[Instructions to follow]: Nothing should appear in the answer except the lines below from the line containing "The image size is (976, 681)." through the line containing "This screenshot has width=714, height=601.", copied exactly, with pictures left out.

● ● ●

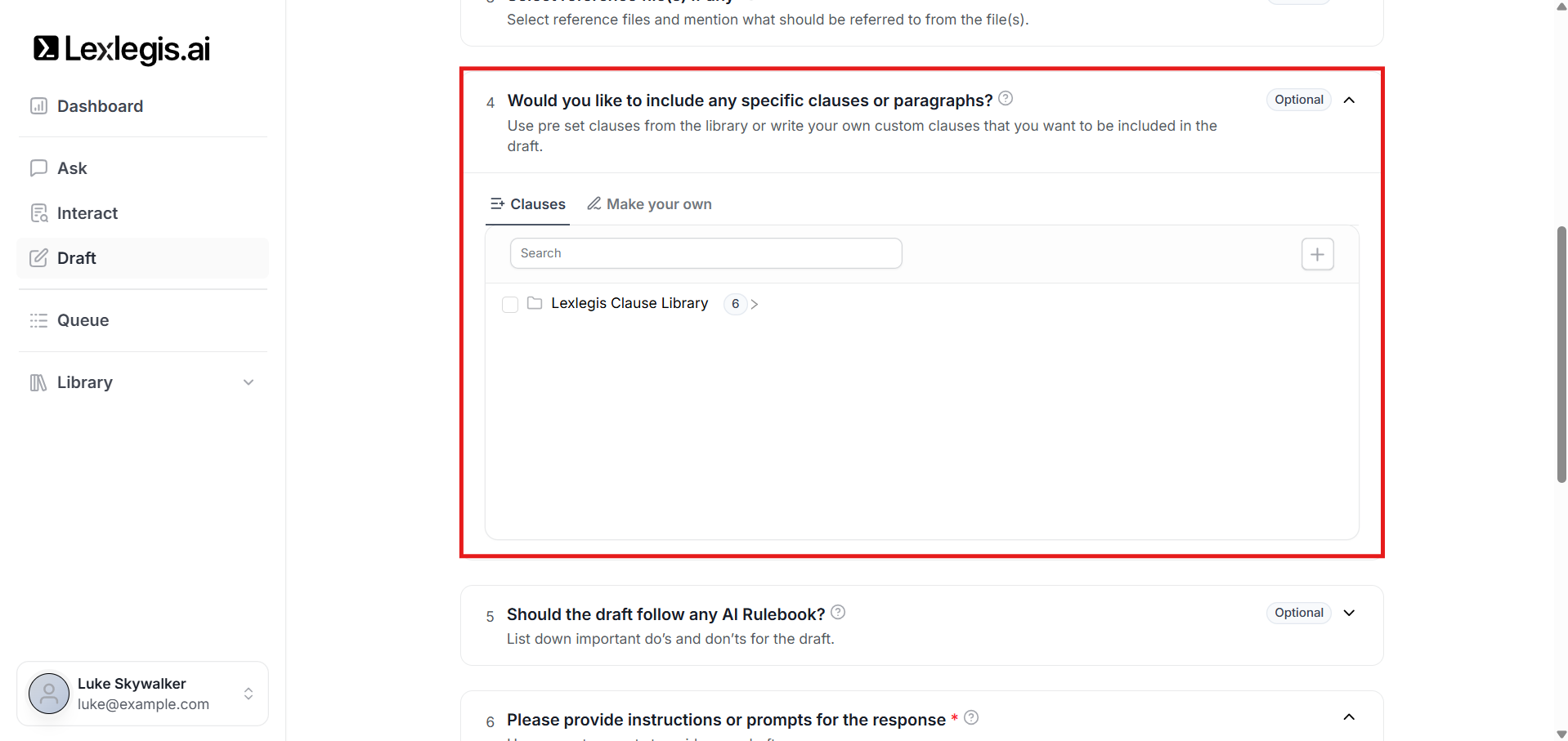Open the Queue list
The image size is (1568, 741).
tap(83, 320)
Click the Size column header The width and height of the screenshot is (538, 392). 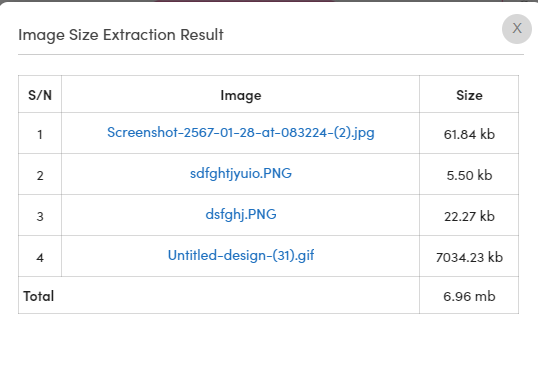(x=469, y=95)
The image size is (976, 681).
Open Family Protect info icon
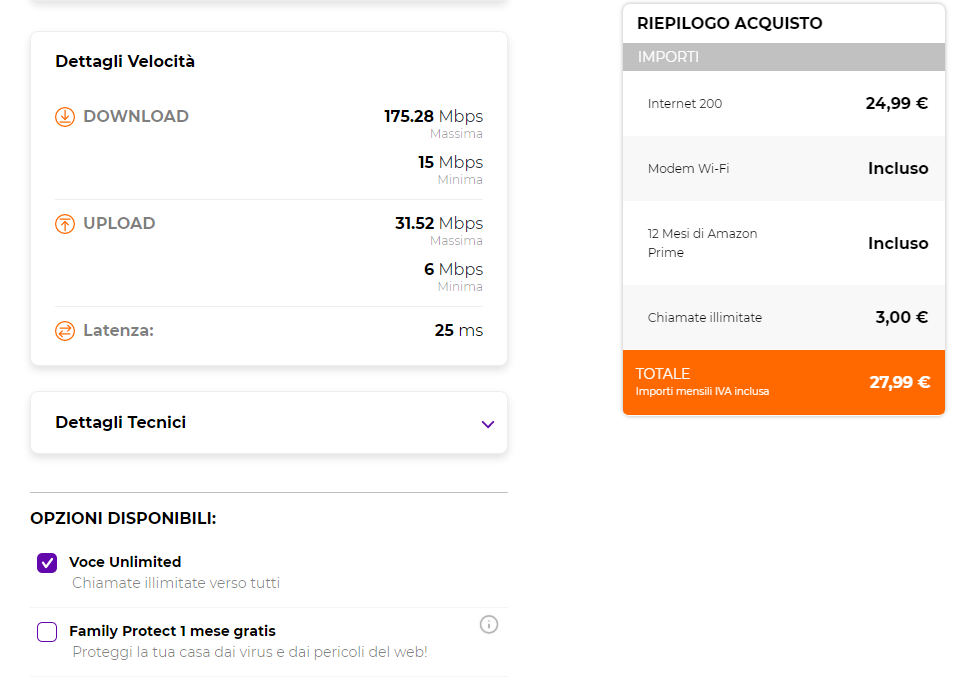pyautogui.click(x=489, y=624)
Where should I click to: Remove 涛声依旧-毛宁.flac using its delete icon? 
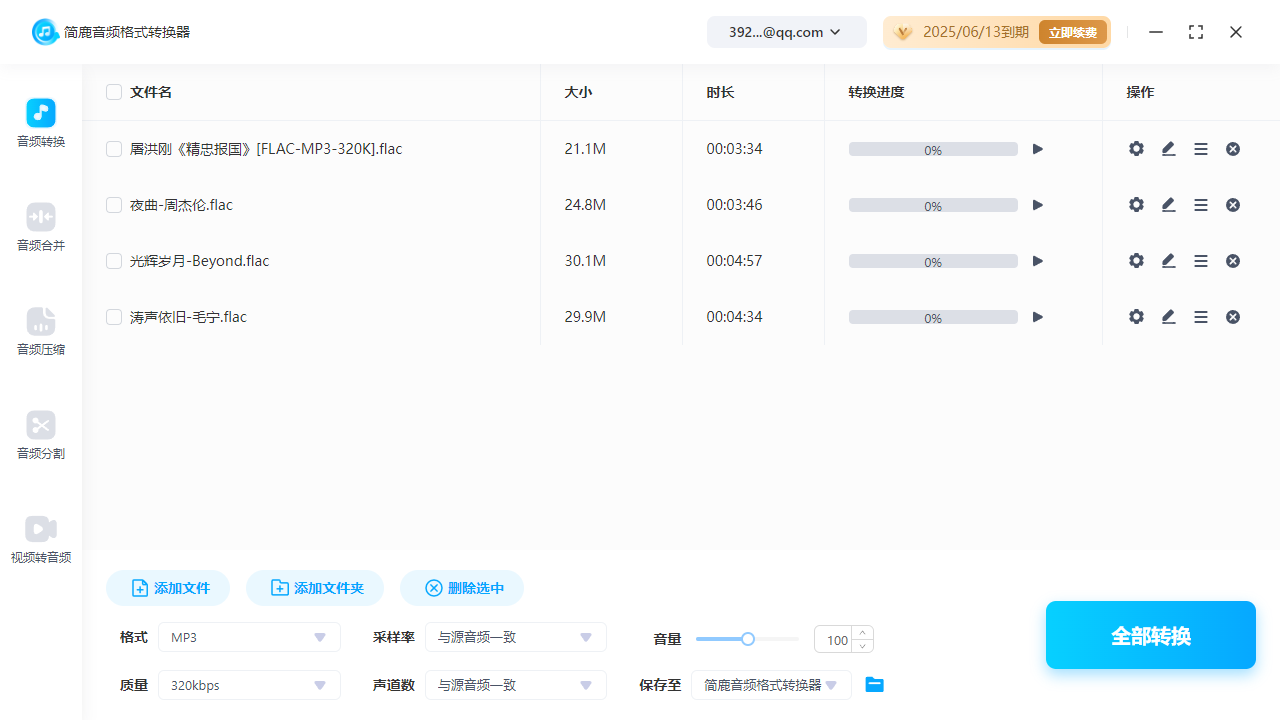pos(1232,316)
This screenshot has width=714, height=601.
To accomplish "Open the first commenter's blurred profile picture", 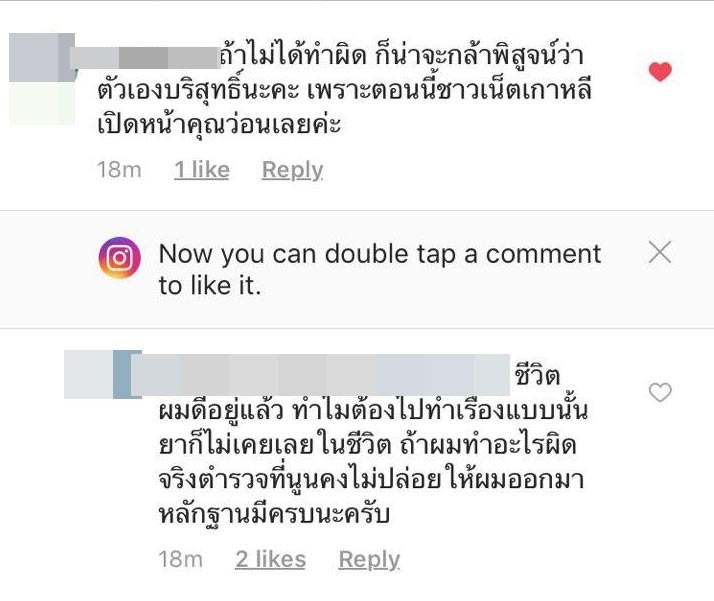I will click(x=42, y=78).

● ● ●

[Expected answer]:
The image size is (976, 681).
Open Family Protect info icon
pyautogui.click(x=489, y=624)
Where should I click to: Remove 涛声依旧-毛宁.flac using its delete icon? 
pos(1232,316)
This screenshot has width=714, height=601.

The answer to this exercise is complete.